## Task prompt
Reproduce verbatim the portion of the passage on alternatives to traditional banking that starts with "Best Alternatives to" and goes on through "you’re in luck.".

## Excerpted text
[BEGIN]
As technological advancements continue, the way we do several things (including banking) is beginning to change.
Today, you don’t have to work with a traditional financial institution for your banking needs. There are several alternatives, many of which come with lower fees and more perks. Find out which could be a better deal for you.
Best Alternatives to Traditional Banking
Are you one of the 6% of people who don’t take advantage of traditional banking services? Have you been considering alternatives to your traditional bank account because of fees, account minimums, or other drawbacks? If so, you’re in luck.
There are several banking alternatives to choose from, many of which are tailored to the needs of a specific subset of Americans.
|Traditional Banking Alternative||Best For|
|Credit Unions||Low rates on loans and lower fees|
|Online Banks||Mobile-friendly banking with lower fees|
|Neobanks||Holistic money management in one app|
|Community Banks||Personalized, community-oriented experience|
|Certificates of Deposit (CDs)||Higher interest rates on savings|
|Money Market Accounts||Savings-like yield with checking-like features|
|Cash Management Accounts||Liquidity and yield for investors|
|Peer-to-Peer Lending||Borrowing and lending with no middleman|
1. Credit Unions
- Pros: Lower fees, personalized services from responsive staff members, lower rates on loans, and a members-only business model.
[END]
## Record extracts
[BEGIN]
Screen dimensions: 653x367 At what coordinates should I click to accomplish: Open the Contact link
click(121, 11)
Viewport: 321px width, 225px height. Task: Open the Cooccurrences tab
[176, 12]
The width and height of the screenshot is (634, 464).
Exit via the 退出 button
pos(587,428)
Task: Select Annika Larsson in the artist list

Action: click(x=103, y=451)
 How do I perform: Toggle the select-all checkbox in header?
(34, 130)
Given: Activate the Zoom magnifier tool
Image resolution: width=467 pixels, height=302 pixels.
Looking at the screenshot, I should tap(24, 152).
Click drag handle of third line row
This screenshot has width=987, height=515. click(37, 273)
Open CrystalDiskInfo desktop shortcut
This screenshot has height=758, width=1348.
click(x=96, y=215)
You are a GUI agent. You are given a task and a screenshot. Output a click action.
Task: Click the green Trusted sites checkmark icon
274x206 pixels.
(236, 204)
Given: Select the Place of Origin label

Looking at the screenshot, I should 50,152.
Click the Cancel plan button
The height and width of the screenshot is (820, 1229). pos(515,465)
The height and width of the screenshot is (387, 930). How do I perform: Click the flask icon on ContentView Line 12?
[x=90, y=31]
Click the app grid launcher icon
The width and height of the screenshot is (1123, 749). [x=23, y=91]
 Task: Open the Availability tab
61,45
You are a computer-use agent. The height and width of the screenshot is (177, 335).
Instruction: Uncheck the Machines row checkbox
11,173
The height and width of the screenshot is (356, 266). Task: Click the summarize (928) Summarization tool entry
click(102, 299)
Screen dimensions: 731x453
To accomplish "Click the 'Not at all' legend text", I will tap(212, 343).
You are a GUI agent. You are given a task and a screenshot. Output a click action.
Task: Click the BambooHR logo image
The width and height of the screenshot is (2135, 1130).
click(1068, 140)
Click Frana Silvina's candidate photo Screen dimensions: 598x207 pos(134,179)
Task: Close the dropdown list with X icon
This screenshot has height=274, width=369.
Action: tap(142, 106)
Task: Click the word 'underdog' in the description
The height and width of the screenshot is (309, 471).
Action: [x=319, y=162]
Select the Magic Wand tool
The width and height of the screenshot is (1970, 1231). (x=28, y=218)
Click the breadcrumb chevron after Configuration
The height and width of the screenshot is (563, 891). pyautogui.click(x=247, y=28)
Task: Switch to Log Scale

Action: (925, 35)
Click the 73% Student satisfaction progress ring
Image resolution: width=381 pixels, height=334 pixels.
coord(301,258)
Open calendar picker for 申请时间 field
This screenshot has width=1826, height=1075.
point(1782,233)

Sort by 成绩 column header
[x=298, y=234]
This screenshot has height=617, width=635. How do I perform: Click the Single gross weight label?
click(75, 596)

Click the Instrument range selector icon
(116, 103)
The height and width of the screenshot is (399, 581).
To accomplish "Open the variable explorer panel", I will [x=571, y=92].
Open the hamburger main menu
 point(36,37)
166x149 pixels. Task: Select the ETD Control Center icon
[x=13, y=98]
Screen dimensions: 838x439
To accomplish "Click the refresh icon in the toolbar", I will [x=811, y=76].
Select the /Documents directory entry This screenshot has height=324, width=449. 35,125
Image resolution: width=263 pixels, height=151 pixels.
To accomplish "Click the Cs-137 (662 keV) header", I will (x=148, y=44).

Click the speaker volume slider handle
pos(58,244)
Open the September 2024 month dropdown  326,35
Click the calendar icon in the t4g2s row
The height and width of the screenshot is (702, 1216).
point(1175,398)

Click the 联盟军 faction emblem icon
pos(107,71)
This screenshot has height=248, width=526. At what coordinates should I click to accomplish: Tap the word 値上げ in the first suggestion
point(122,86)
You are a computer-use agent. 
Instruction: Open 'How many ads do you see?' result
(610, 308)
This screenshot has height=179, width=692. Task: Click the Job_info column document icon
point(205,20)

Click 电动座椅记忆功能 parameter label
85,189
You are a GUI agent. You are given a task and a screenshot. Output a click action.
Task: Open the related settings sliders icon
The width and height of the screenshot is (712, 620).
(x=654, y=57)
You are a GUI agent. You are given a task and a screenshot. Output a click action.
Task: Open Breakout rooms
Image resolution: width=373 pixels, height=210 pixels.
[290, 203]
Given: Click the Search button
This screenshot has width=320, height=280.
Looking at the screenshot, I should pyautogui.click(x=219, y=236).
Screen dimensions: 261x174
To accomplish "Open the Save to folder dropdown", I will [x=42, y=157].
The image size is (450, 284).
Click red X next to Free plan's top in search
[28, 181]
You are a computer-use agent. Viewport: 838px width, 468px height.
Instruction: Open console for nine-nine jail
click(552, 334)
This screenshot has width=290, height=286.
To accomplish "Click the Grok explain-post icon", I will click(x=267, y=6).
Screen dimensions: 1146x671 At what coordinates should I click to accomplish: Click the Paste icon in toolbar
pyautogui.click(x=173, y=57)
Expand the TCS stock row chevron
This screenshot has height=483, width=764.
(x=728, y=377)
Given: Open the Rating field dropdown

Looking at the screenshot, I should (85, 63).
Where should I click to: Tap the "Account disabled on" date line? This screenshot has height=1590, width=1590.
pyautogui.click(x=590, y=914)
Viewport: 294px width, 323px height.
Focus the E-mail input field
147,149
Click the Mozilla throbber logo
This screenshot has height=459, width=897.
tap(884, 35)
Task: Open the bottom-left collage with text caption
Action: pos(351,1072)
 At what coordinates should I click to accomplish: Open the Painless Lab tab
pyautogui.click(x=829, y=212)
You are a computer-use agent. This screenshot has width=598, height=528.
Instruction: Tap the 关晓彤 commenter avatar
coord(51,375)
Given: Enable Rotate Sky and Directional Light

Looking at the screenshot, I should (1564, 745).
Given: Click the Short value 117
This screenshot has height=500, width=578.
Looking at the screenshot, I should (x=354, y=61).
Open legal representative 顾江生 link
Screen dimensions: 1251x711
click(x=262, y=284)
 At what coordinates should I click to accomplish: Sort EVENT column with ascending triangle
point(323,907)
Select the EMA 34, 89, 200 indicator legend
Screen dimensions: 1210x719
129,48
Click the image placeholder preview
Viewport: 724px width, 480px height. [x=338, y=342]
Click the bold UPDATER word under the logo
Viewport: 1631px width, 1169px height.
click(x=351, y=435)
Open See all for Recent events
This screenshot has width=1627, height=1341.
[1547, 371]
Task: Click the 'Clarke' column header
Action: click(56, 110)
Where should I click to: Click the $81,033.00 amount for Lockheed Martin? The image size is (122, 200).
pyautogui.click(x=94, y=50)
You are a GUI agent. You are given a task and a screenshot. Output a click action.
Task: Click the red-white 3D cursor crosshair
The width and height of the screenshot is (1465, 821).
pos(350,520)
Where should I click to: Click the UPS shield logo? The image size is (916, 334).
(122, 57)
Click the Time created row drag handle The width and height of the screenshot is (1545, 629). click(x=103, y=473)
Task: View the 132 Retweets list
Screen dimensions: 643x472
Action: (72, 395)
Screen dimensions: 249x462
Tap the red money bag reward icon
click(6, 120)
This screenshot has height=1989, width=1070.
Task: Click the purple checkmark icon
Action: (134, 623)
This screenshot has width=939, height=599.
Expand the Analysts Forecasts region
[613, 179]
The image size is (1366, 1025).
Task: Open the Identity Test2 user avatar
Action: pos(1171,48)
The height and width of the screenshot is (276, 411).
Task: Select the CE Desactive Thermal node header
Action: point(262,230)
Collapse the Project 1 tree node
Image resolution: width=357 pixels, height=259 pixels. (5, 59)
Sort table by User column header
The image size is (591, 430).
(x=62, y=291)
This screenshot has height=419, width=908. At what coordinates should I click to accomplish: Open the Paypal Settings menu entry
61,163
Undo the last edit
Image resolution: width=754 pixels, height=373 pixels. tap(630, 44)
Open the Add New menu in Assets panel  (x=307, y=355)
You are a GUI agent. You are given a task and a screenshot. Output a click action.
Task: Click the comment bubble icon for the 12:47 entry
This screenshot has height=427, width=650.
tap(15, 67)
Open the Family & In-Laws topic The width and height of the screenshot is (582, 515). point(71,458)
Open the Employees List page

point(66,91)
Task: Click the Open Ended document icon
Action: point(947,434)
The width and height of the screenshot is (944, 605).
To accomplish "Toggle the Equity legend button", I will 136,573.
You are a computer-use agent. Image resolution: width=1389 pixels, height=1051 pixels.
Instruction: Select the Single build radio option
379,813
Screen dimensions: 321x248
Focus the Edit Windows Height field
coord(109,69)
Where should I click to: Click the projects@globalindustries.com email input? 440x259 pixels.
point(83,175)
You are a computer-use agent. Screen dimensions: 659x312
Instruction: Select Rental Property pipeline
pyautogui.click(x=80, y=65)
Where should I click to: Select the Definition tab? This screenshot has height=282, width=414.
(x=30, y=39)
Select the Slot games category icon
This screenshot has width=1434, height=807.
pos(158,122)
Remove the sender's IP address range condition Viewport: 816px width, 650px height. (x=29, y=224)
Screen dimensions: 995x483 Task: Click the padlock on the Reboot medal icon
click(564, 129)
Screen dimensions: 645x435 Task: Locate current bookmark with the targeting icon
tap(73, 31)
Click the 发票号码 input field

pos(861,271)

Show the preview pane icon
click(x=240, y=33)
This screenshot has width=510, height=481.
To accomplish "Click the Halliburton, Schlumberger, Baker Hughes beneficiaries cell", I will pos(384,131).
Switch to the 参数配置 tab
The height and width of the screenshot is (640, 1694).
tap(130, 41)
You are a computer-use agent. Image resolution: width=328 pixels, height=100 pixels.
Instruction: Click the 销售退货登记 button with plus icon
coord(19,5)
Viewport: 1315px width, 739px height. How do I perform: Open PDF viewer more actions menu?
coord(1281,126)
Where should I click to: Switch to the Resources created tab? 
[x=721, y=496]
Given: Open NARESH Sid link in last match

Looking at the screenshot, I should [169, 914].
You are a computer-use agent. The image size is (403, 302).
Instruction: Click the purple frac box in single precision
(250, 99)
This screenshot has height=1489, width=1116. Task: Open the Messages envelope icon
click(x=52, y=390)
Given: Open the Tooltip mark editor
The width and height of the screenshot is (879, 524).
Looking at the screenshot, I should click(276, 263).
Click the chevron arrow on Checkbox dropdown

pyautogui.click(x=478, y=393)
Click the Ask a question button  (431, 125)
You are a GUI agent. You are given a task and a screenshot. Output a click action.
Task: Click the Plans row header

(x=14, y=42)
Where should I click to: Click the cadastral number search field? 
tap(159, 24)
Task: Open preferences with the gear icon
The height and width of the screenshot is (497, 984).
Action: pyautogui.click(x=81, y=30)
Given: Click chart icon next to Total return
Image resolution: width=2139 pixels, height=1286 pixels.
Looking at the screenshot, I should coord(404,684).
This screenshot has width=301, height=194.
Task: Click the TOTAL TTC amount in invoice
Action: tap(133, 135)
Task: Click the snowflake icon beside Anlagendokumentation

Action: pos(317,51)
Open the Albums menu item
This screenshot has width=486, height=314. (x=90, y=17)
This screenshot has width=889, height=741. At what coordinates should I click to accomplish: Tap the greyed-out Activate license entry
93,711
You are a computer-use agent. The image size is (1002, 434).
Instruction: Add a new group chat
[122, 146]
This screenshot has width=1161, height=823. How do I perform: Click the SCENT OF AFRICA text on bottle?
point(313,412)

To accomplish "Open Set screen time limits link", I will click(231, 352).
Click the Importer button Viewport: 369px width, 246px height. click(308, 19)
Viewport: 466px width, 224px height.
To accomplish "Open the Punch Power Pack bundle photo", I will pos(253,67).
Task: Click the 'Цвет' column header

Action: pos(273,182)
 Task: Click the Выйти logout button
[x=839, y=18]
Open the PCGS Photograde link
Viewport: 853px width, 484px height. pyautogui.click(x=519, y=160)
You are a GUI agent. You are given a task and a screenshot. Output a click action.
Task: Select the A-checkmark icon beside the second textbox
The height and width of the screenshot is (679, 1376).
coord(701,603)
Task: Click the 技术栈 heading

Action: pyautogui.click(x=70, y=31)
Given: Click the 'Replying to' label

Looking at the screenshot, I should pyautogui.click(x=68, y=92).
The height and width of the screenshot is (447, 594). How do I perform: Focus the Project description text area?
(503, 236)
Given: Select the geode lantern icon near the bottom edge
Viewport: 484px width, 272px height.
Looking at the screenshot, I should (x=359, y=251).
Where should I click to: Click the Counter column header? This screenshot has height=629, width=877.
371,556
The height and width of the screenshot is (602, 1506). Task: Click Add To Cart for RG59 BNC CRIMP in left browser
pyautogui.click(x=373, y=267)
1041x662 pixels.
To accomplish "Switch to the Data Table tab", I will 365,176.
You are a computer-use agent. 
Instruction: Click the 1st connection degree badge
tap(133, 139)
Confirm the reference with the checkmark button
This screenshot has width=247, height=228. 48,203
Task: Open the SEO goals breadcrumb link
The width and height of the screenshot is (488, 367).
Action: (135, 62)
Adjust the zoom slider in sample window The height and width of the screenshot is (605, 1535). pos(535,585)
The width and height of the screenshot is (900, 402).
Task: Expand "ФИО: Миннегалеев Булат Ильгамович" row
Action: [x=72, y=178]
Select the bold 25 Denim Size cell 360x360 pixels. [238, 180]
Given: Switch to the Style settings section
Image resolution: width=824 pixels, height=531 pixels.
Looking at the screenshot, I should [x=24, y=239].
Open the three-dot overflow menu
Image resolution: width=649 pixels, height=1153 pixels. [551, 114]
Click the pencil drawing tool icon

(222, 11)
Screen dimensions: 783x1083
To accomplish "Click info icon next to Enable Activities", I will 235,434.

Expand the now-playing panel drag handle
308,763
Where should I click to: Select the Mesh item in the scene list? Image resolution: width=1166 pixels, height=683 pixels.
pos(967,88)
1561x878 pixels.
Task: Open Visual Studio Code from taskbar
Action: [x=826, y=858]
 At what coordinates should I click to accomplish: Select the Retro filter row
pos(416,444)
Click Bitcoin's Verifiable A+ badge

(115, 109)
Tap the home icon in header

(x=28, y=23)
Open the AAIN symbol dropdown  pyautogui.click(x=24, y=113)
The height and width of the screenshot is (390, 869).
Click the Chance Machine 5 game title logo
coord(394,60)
[END]
## Task response
Best Alternatives to Traditional Banking
Are you one of the 6% of people who don’t take advantage of traditional banking services? Have you been considering alternatives to your traditional bank account because of fees, account minimums, or other drawbacks? If so, you’re in luck.